Southeast Asia’s urban population is growing rapidly, with 55 percent of its people expected to live in cities by 2030. In Da Nang, central Vietnam, the population is expected to reach 1.65 million by 2020 – nearly double its 2010 population.
Such growth makes it challenging to balance increasing demand for energy and services with the need for sustainability.

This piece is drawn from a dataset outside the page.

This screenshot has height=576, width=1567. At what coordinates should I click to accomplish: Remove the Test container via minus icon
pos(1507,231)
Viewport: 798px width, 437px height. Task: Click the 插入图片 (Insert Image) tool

But Da Nang, now the fifth largest city in Vietnam, is on a path to show how it can manage rapid expansion without drastically increasing its levels of energy consumption or greenhouse gas emissions.
Da Nang’s city government has made a strong commitment to low carbon urban development, adopting a city environmental plan in August 2008. The World Bank is helping the government translate that plan into action through the Sustainable Urban Energy and Emissions Planning (SUEEP) process, which provides a framework to help cities mobilize financing and carry out a series of investments in energy efficiency and green infrastructure.

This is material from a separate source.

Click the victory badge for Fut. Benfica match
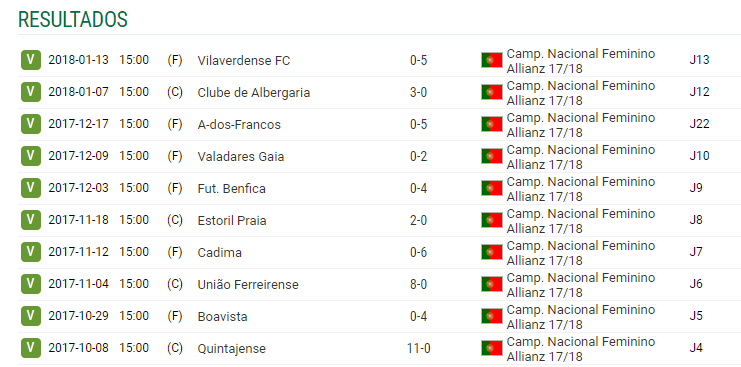The height and width of the screenshot is (367, 741). [x=31, y=188]
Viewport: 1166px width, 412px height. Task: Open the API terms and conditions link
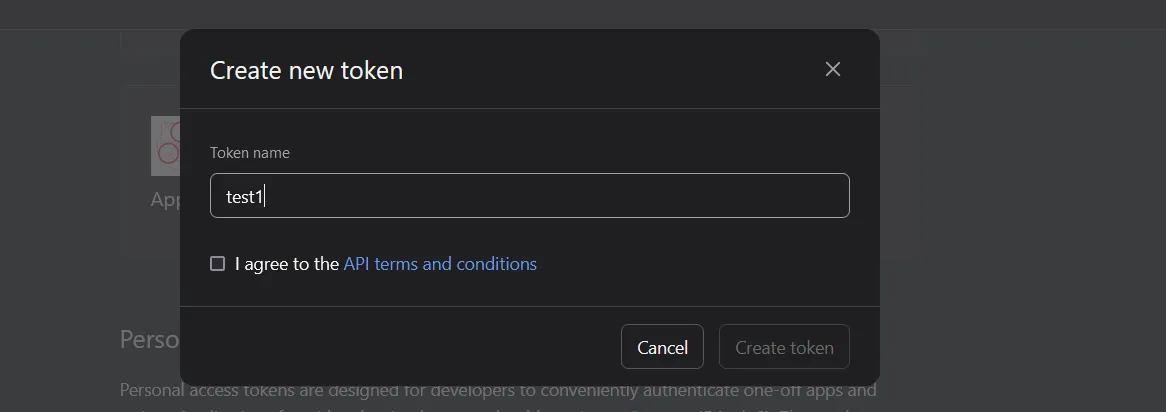click(x=440, y=264)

Da Nang was one of three pilot cities for SUEEP in the East Asia/Pacific region, along with Cebu City, Philippines and Surabaya, Indonesia. The preliminary findings from audits of these cities informed the design of the SUEEP guidebook, which provides a comprehensive framework and step-by-step guidance to help a city develop its own energy and emissions plan.
With funding from the Asia Sustainable and Alternative Energy Program (ASTAE), Da Nang is currently applying the SUEEP report findings.
“SUEEP’s tools helped us analyze the city’s energy and emissions profile, determine targets for reduction, and identify investment opportunities for energy efficiency projects,” says Mr. Nguyễn Đình Phúc, Deputy Director of Da Nang’s Department of Industry and Trade and Chairman of the city’s Energy and Emissions Task Force. “The Green Business Plan, for instance, identified a long list of project initiatives, which was then reduced to a shortlist following a screening assessment based on the city’s capacity, priorities, and relative benefits. We are now looking at five projects that have strong energy and emissions reduction potential as well as being attractive to private investment.”